Given exercise A: Rewrite everything in the court ruling report from "One of the key" down to "running the case.", swapping "key points" for "main points".
Given exercise B: According to the court ruling report, on what date did the woman report the man to police?
-- begin Source extract --
On Thursday, District Court Judge Craig Everson SC questioned whether Ms Dowling’s office ran the case “without” or “in spite of” any attention to the actual facts of the case of a man accused of raping his girlfriend on a hiking holiday.
The woman accused the man of sexually assaulting her while she was in the middle of a yoga routine in their cabin on April 3, 2021.
She reported the man to police on December 27, 2022, and he was later charged.
It took until this year for the trial to go ahead, where the man was found not guilty.
On Thursday, Judge Everson ordered the state to pay his legal costs after finding the prosecuting office should not have run the case on the available evidence.
One of the key points included that the complainant gave inconsistent evidence relating to what she told her mother and friends about the alleged incident.
All were witnesses in the case and Judge Everson told the court Ms Dowling’s office should have been well across this before running the case.
“The weaknesses flowing from the glaring differences between what the complainant asserted she told her mother and friends … and what those complaint witnesses stated they had been told by the complainant meant the prosecution case was doomed to fail,” Judge Everson told the court.
“To be clear, I am of the opinion that this prosecution of the (accused man) was instituted, and maintained, either without, or in spite of, proper professional advertence as to whether there existed reasonable prospects of securing a conviction.”
-- end Source extract --
-- begin Dataset excerpts --
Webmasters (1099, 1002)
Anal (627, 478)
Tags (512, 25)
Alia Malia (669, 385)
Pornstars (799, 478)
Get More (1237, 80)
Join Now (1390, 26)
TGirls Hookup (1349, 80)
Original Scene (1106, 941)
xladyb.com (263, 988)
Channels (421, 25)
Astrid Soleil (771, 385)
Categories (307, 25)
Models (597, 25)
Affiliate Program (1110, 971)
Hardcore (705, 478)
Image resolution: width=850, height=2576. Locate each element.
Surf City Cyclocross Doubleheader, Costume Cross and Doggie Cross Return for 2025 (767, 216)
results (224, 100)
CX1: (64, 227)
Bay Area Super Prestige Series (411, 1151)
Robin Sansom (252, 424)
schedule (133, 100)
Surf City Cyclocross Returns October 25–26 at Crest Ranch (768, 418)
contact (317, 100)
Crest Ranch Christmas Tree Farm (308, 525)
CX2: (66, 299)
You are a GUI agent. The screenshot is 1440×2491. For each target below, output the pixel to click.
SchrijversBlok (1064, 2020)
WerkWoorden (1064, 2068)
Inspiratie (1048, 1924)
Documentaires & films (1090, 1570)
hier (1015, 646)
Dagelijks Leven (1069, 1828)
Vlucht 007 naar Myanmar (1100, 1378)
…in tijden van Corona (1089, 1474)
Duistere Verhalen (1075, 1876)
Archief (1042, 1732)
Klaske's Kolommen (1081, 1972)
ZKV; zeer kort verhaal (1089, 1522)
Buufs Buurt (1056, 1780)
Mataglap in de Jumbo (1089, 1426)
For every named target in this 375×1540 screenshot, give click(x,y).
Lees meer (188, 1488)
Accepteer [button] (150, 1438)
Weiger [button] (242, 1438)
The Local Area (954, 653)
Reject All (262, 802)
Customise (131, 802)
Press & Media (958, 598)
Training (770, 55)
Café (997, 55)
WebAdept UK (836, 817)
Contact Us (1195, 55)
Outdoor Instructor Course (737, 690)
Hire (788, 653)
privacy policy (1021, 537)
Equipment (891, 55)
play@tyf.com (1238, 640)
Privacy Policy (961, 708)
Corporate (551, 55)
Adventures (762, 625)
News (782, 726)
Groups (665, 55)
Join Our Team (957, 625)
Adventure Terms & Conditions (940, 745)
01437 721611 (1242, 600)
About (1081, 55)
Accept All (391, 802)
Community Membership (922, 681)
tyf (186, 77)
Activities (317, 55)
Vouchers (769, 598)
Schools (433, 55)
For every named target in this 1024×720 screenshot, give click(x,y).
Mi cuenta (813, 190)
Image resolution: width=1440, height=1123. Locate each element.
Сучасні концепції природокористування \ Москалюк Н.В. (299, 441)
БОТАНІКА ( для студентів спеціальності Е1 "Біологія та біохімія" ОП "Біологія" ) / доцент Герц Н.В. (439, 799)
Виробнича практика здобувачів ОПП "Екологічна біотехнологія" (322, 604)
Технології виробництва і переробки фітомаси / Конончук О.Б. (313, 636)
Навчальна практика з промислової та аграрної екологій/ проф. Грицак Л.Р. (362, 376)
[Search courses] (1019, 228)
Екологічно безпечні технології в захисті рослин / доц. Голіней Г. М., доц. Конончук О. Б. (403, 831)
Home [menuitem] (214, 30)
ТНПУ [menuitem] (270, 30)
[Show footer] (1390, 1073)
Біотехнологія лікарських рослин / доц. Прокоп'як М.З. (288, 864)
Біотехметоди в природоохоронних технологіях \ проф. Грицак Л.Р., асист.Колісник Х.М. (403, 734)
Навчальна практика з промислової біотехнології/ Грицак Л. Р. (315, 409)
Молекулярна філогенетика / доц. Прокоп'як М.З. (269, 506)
-- end Dataset excerpts --
Exercise answer A:
One of the main points included that the complainant gave inconsistent evidence relating to what she told her mother and friends about the alleged incident.
All were witnesses in the case and Judge Everson told the court Ms Dowling’s office should have been well across this before running the case.

Exercise answer B: December 27, 2022